A Meta-Analysis on the Rate of Hepatocellular Carcinoma Recurrence after Liver Transplant and Associations to Etiology, Alpha-Fetoprotein, Income and Ethnicity.

作者信息

Tan Darren J H, Wong Chloe, Ng Cheng Han, Poh Chen Wei, Jain Sneha Rajiv, Huang Daniel Q, Muthiah Mark D

机构信息

Yong Loo Lin School of Medicine, National University of Singapore, Singapore 117597, Singapore.

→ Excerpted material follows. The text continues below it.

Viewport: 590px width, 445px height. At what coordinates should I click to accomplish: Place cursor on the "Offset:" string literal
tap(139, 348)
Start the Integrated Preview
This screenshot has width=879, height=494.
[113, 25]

Division of Gastroenterology and Hepatology, Department of Medicine, National University Hospital, Singapore 119074, Singapore.

出版信息

J Clin Med. 2021 Jan 11;10(2):238. doi: 10.3390/jcm10020238.

Abstract

Hepatocellular carcinoma (HCC) recurrence after liver transplant is associated with a poor prognosis and significantly increases morbidity and mortality among liver transplant patients. Therefore, this meta-analysis aims to evaluate the overall prevalence of HCC recurrence following liver transplant. Medline and Embase databases were searched, and a meta-analysis of proportions was conducted. Observational studies reporting the prevalence of recurrent hepatocellular carcinoma (HCC) after liver transplant were included, with the analysis being stratified by adherence to Milan criteria, ethnicity, socio-economic status, alpha fetoprotein (AFP) levels, living donor vs. deceased donor, and the underlying aetiology of the liver disease. A meta-regression on the date of the study completion was also performed. Of a total 40,495 patients, 3888 developed an HCC recurrence. The overall prevalence of recurrent HCC was 13% (CI: 0.12-0.15). Patients beyond the Milan criteria (MC) were more likely to recur than patients within MC. Asian populations had the greatest prevalence of HCC recurrence (19%; CI: 0.15-0.24) when compared to Western (12%; CI: 0.11-0.13) and Latin American populations (11%; CI: 0.09-0.14). The prevalence of recurrent HCC was the highest in patients infected with hepatitis B virus (HBV) (18%; CI: 0.11-0.27) compared to other aetiologies. A higher AFP also resulted in an increased recurrence. This highlights interesting differences based on ethnicity, income, and aetiology, and further studies are needed to determine the reasons for the disparity.

摘要

肝移植后肝细胞癌(HCC)复发与预后不良相关,并显著增加肝移植患者的发病率和死亡率。因此,本荟萃分析旨在评估肝移植后HCC复发的总体发生率。检索了Medline和Embase数据库,并进行了比例的荟萃分析。纳入报告肝移植后复发性肝细胞癌(HCC)发生率的观察性研究,并根据对米兰标准的依从性、种族、社会经济地位、甲胎蛋白(AFP)水平、活体供体与尸体供体以及肝病的潜在病因进行分层分析。还对研究完成日期进行了荟萃回归分析。在总共40495例患者中,3888例发生了HCC复发。复发性HCC的总体发生率为13%(置信区间:0.12 - 0.15)。超出米兰标准(MC)的患者比符合MC的患者更易复发。与西方人群(12%;置信区间:0.11 - 0.13)和拉丁美洲人群(11%;置信区间:0.09 - 0.14)相比,亚洲人群的HCC复发率最高(19%;置信区间:0.15 - 0.24)。与其他病因相比,乙型肝炎病毒(HBV)感染患者的复发性HCC发生率最高(18%;置信区间:0.11 - 0.27)。较高的AFP水平也会导致复发率增加。这突出了基于种族、收入和病因的有趣差异,需要进一步研究以确定差异的原因。